The BSG sends sincere and fulsome congratulations to Professor Dianne Willcocks who was awarded a CBE for services to higher education in the recent Queen’s birthday honours. Dianne has been a stalwart member of BSG and Chaired the Averil Osborn Fund Awards Panel from its inception in 1995 until 2007.

Along with Sheila Peace and Leonie Kellaher, Dianne established the ground breaking Centre for Environmental and Social Studies on Ageing at the Polytechnic of North London (now London Metropolitan University). CESSA quickly established an international reputation for, among other things, studies of residential care.
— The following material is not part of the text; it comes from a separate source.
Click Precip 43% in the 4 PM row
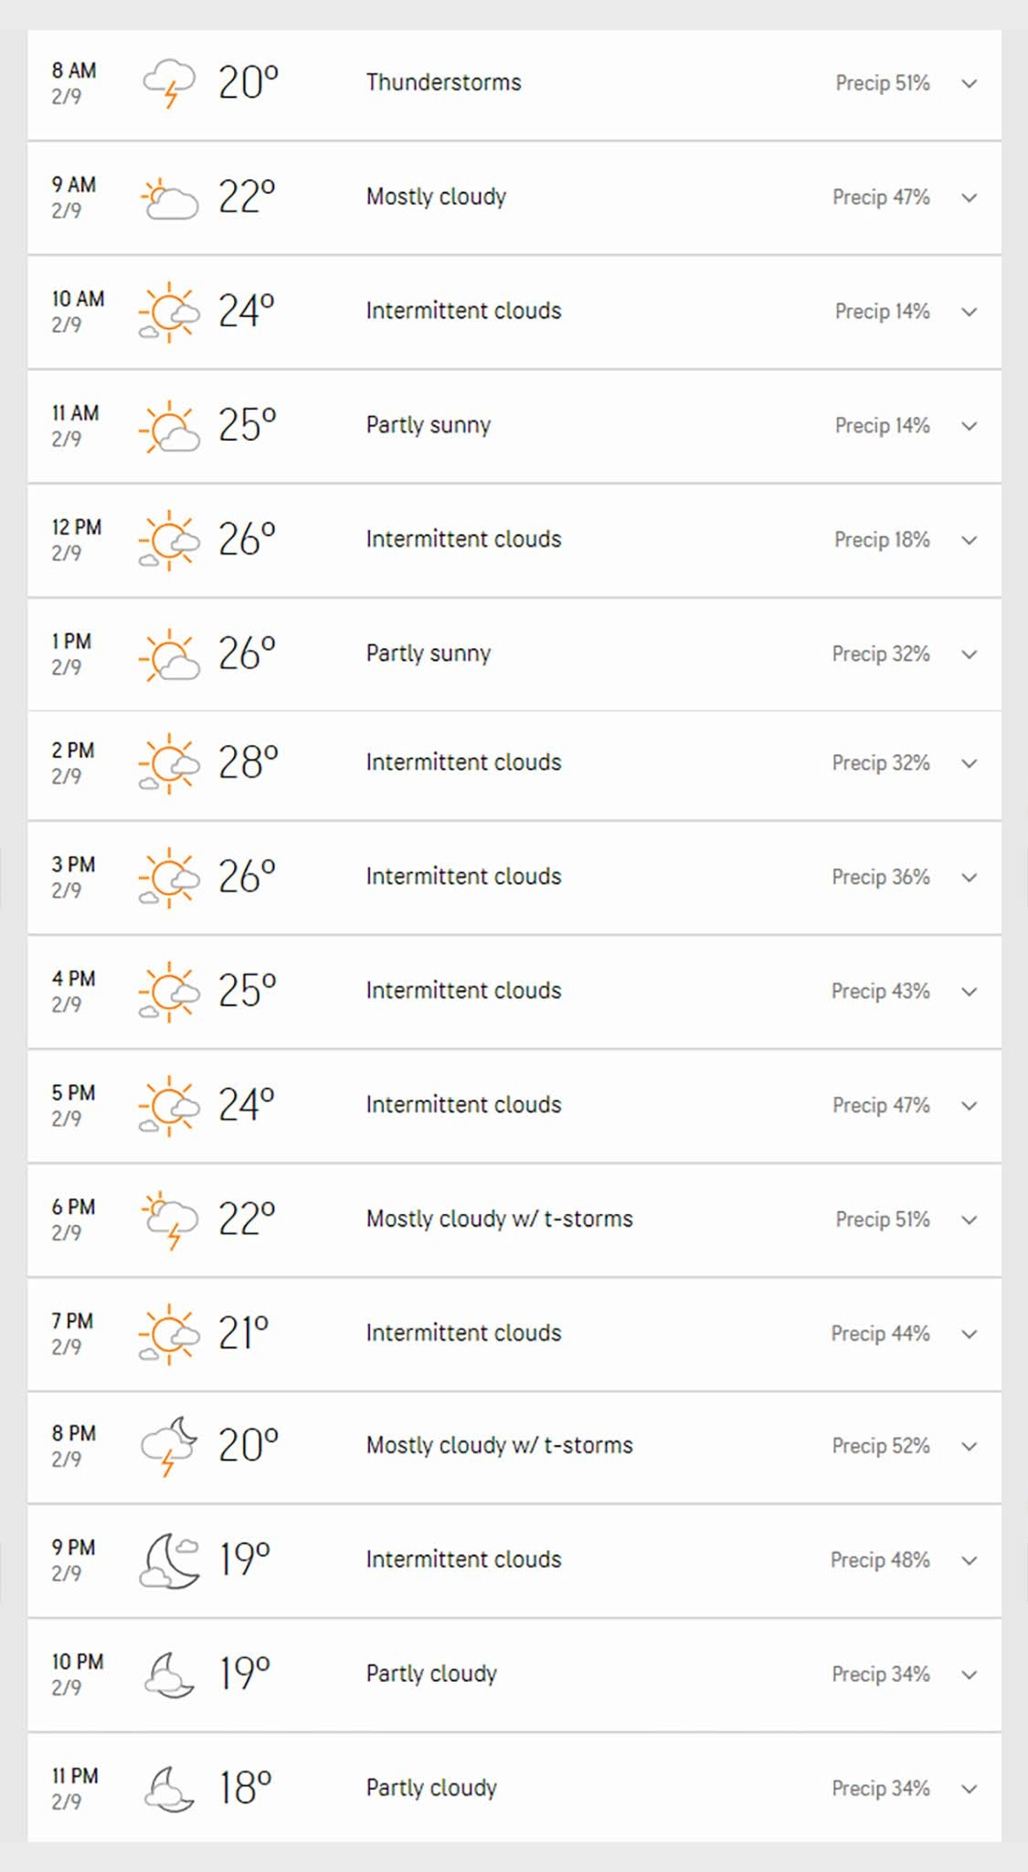1028x1872 pixels. click(880, 992)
Dianne was appointed Assistant Principal at Sheffield Hallam University in the early 1990s, and in 1999 as Principal of the College of Ripon and York St John, which she has subsequently transformed to a University College affiliated to the University of Leeds and, from 2006, into the autonomous York St John University . She was the Chair of the Standing Conference of HE Principals (now renamed GuildHE) in 2003-05, and was a governor of Teesside University from 2001-03. Dianne is a strong advocate for widening participation in higher education, and serves as a member of HEFCE's Widening Participation Strategic Advisory Committee.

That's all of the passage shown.